Nieuwsbrief
1 november 2017
Nieuws van de DBNL - november 2017
Nieuwe titels van november
Van Aladdin tot Zwaan kleef aan en van Aiol tot de Zwaanridder: DBNL brengt de negen lexica uit de Van A tot Z-reeks online. In 3000 pagina’s leggen de auteurs uit hoe allerlei literaire, religieuze en historische thema’s doorwerken in literatuur, muziek, beeldende kunst en theater. Er wordt gebruik gemaakt van tekstvoorbeelden, illustraties en literatuurverwijzingen. Zo leer je over de achtergrond van Luilekkerland, of over de heilige Dymphna van Geel, die geestesgestoorden bij bezoek aan haar graf genas en vereeuwigd is in acht ramen in de Dymphnakerk te Geel.

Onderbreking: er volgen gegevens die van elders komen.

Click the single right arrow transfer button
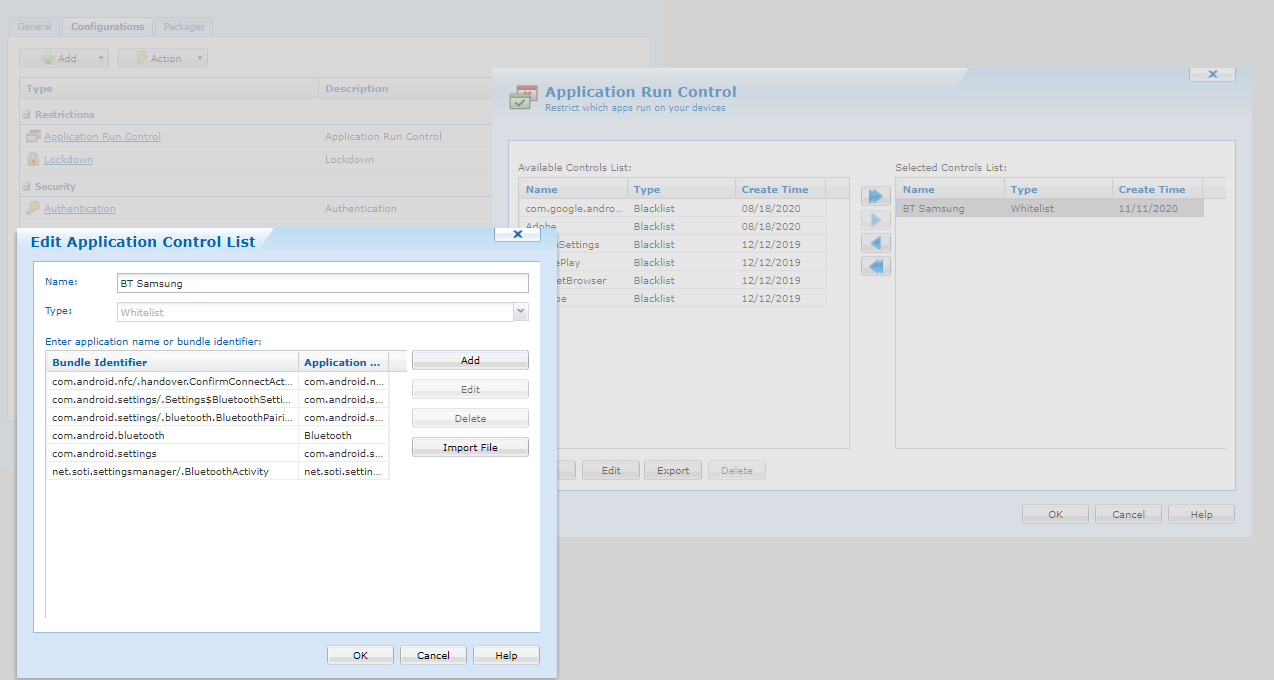This screenshot has height=680, width=1274. tap(875, 220)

Van Felix Timmermans (1886-1947), de populairste Vlaamse schrijver van vóór de Tweede Wereldoorlog, verschijnen deze maand drie titels op DBNL. In de korte roman Schoon Lier (1925) beschrijft hij de geschiedenis van zijn geboortestad. De familie Hernat (1941) gaat over een familie die eerst een barontitel verwerft om vervolgens in latere generaties straatarm te worden. In 1948 verscheen postuum Timmermans’ biografie van Adriaan Brouwer, een Vlaamse barokschilder uit de zeventiende eeuw.

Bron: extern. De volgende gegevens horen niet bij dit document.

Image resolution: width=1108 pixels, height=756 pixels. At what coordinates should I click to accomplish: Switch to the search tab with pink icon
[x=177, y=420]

Het Middelnederlandse Handschrift Hattem C 5 dateert uit de vijftiende eeuw en is in het bezit van het Voerman Museum te Hattem. Het bevat een verzameling artesteksten over kruidenleer, astrologie, chirurgie en de kunst van het regeren, maar ook recepten, een traktaat over de pest en een verhandeling over aderlaten. Op DBNL verschijnt een geannoteerde editie van de Werkgroep Middelnederlandse Artesliteratuur (WEMAL).
Verder komen er van maar liefst vijf tijdschriften nieuwe jaargangen online. Revisor, De Parelduiker en Hollands Maandblad worden aangevuld met 21ste-eeuwse afleveringen. Lux en Ad Interim dateren uit de jaren ’40 van de vorige eeuw en komen in één keer vrijwel compleet op DBNL. Beide bladen ontstonden in de Tweede Wereldoorlog: het eerste op Curaçao, met als doel het cultuurideaal te vertegenwoordigen in een nog vrij deel van het vaderland, het tweede in Utrecht als verzetsblad, met grote namen als Gerrit Achterberg en W.F. Hermans.
Parels uit de DBNL
‘Het was zoo droef, dit leger, dat nog gisteren ’t dapperst was’. Zo dichtte de Vlaamse dichter Daan F. Boens (1893-1977) in zijn sonnet ‘De IJzer’ over het Belgische leger dat in de Eerste Wereldoorlog de overmacht moest erkennen van de Duitse legers. Korporaal Daan Boens was één van de zogenaamde Vlaamse ‘frontdichters’, dichters in militaire dienst die daadwerkelijk vochten tegen de troepen van de Duitse Keizer. Met het Belgische leger verschansten zij zich achter het front van de rivier de IJzer, waar een klein stukje van België onbezet bleef.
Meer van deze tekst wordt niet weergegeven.